### QUELLE

Als wir am 21. Juli 2013 aufeinandertrafen, hatten wir 9 Tage zuvor unsere Haupttribüne eingeweiht. Gegen den legendären Champions League-Club Celtic Glasgow errangen unsere Fußballgötter durch eine geschlossene Mannschaftsleistung sowie Tore von Damir Kreilach, Sören Brandy und Simon Terodde ein grandioses 3:0. Besagte 9 Tage später hatte uns der Zweitliga-Alltag wieder, und die nicht mehr favorisierten Pottkicker rangen uns mit 1:2 nieder.
Die dritte Niederlage kam auf der Anzeigetafel gar nicht als solche daher. Doch an jenem 19. Mai 2019 musste im Bochumer Stadion unbedingt ein Sieg her, wollten wir den direkten Spielklassenwechsel nach oben erzwingen. Der Fanmarsch unserer Auswärtsfahrer zum Kampfplatz hatte es in sich – aufm Platz brillierte allerdings zunächst der Gegner. Mit 0:2 lagen wir zurück, als die Aufholjagd begann.

### ÜBUNGSAUFGABE 1
Gib aus der Quelle den Abschnitt zwischen „Die dritte Niederlage“ und „die Aufholjagd begann.“, beide eingeschlossen, Wort für Wort wieder.

### Gesammelte Daten
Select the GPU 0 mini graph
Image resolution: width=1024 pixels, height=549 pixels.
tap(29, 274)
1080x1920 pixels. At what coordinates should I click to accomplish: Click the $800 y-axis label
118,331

### ÜBUNGSAUFGABE 2
Schreib alle Datensätze erneut auf und tausche darin „pixels“ gegen „px“ aus, ohne sonst etwas zu verändern.

### LÖSUNG 1
Die dritte Niederlage kam auf der Anzeigetafel gar nicht als solche daher. Doch an jenem 19. Mai 2019 musste im Bochumer Stadion unbedingt ein Sieg her, wollten wir den direkten Spielklassenwechsel nach oben erzwingen. Der Fanmarsch unserer Auswärtsfahrer zum Kampfplatz hatte es in sich – aufm Platz brillierte allerdings zunächst der Gegner. Mit 0:2 lagen wir zurück, als die Aufholjagd begann.

### LÖSUNG 2
Select the GPU 0 mini graph
Image resolution: width=1024 px, height=549 px.
tap(29, 274)
1080x1920 px. At what coordinates should I click to accomplish: Click the $800 y-axis label
118,331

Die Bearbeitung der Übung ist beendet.